水蒸気の温度を約100℃とし、100℃以上の場合や、100℃以下の場合での不具合は、
図14において説明したのと同じ理由からである。また、水蒸気を再起反射糸19に当てる時間も30分以上、30分以下の場合での不具合は、
図14において説明したのと同じ理由からである。
【0064】
図20において、枠体31から小さなボビン33に巻き直した再起反射糸19にボイラー30内で約100℃の水蒸気を30分間当てているのは、フィルム素片1aを芯糸18に対して更に密着度を上げるためである。この工程での再起反射糸19に約100℃の水蒸気を30分間当てる根拠は上述した理由からである。
【0065】
ここで、再起反射糸19を製造する場合、再起反射糸19のフィルム素片1aの厚みが、金糸72を製造する場合のフィルム素片51aと比べて、再起反射糸19の場合は、ガラスビーズ3の粒径が38〜45μmと大きいことからフィルム素片1a自体が厚くなる。また、ガラスビーズ3を多数フィルム素片1aに接着しているので、金糸72の場合と比べて重くなり、そのため、
図14に示す水蒸気を当てる工程が1回だけでは、芯糸18にフィルム素片1aが確実に密着しない。
【0066】
そこで、再起反射糸19がスナールし易くなるのを防ぐべく内径が約1mの枠体31に巻き直し、再起反射糸19が直線状態の部分が長くなっている状態で、再起反射糸19に水蒸気を当てることで、再起反射糸19がスナールし易くなるのを防ぐと共に、フィルム素片1aが芯糸18に一層密着させることができるという一石二鳥の効果を得ている。

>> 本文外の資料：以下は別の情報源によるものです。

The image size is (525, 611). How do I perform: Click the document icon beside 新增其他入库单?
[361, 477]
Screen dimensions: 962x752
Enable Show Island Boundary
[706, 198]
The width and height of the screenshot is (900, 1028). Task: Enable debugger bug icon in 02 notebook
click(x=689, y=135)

なお、再起反射糸19を巻回している枠体31以外のボビンの外径は、一般的には、4〜5cmくらいであり、かかるボビンと枠体31の大きさを比較すれば、約20倍と枠体31が大きい。そのため、枠体31に再起反射糸19を巻回すると、再起反射糸19が直線状態となる部分が長くなり、スナールし易くなるのを防止することができる。
また、内径の大きな枠体31を用いずに、普通のボビンを用いて加熱蒸気工程を経た場合は、スナールし易くなるものの、再起反射糸19は確実に製造することができる。
【0067】
また、枠体31から更に小さなボビン33へと再起反射糸19を巻き直して、さらに水蒸気を当てているのは、フィルム素片1aが芯糸18に確実に密着させるためである。
【0068】
なお、ボビン33から
図21に示すボビン34へと巻き直しているのは、再起反射糸19をスナールして乱れるのを防ぐためである。また、ボビン33には、5,000mの再起反射糸19が巻回されており、これは製造上であり、小売用に長さを500mに巻き直しているものである。
【0069】
上述のように、再起反射糸19に水蒸気を当てる工程を3回としているのは、本発明者が試行錯誤に実験をしてきた結果、上記の3回の工程を経ることで、フィルム素片1aが芯糸18に確実に密着させることができたからである。再起反射糸19に水蒸気を2回当てる工程とした場合では、フィルム素片1aが芯糸18にある程度は密着するものの、密着の度合いにムラがあり、確実に密着はしなかったという実験結果からである。
【0070】
また、再起反射糸19に水蒸気を4回以上当てるようにしても、3回の工程でフィルム素片1aが芯糸18に確実に密着することから、4回以上水蒸気を再起反射糸19に当てても、密着度はほとんど向上せず、製造の効率が悪くなり、経済的効果が乏しい。
【0071】
なお、水蒸気を再起反射糸19に当てる工程は3回としており、1回目あるいは2回目の水蒸気を当てた後、次の水蒸気を当てる工程に入る場合、水蒸気を当てた再起反射糸19の温度が室温にまで低下してから次の水蒸気を当てる工程に入るようにしている。
再起反射糸19の温度が室温にまで低下させるのは、以下の理由による。すなわち、再起反射糸19の温度が高い状態で直ぐに、次の水蒸気を当てる工程に入ると、単に水蒸気を当てる時間を長くしているに過ぎず、30分以上も水蒸気を当てる必要もないからである。
【0072】
また、芯糸18の材質をポリエステルとし、太さを150デニールとしているのは、耐熱性と強度があるからであり、芯糸18の太さを金糸72の場合のように100デニールとすると、芯糸18にフィルム素片1aを撚り上げる工程で芯糸18が切れる恐れが多分にあるからである。
また、芯糸18の太さを150デニール以上の太いものを使用すると、強度自体は向上するものの、出来上がった再起反射糸19自体が太くなりすぎ、刺繍などに使用するのが不向きとなるからである。したがって、再起反射糸19を製造する実験結果から芯糸18の太さを150デニールとするのが好適例である。
【0073】
図23に金糸72と再起反射糸19を製造する場合の各条件の違いを示す。
【0074】
上述のように、本発明の製造方法により、再起反射糸19を確実に製造することができるものである。また、上述の工程により製造された再起反射糸19は、金銀糸と同等に刺繍が可能となり、今までに無い撚糸製品である。この再起反射糸19の用途としては、刺繍、製紐、織物、アパレル商品等の素材である。
再起反射糸19を素材として用いることで、光源よりの直接反射で夜間、暗闇での認識性を高め、安全性を確保することができる。また、刺繍糸の機能を保持することにより、ファッション性の高い製品の素材たらしめることができる。
【0075】
また、
図8に示すように、フィルム素片1a(フィルム1)は、ポリエステルフィルム層2とアルミ蒸着層4にてガラスビーズ3を内部に閉じ込めて、フィルム素片1aの表面にはガラスビーズ3を露出させていないので、刺繍糸の機能を保持させることができ、他に傷を付けない糸(再起反射糸19)にすることができる。
【0076】
なお、各加熱蒸気工程において、プラスティック製のボビンを用いている場合は、耐熱性のあるボビンを用いている。また、枠体31も耐熱性のあるものを使用しており、耐熱性があれば、プラスティック製でも、木製でも良い。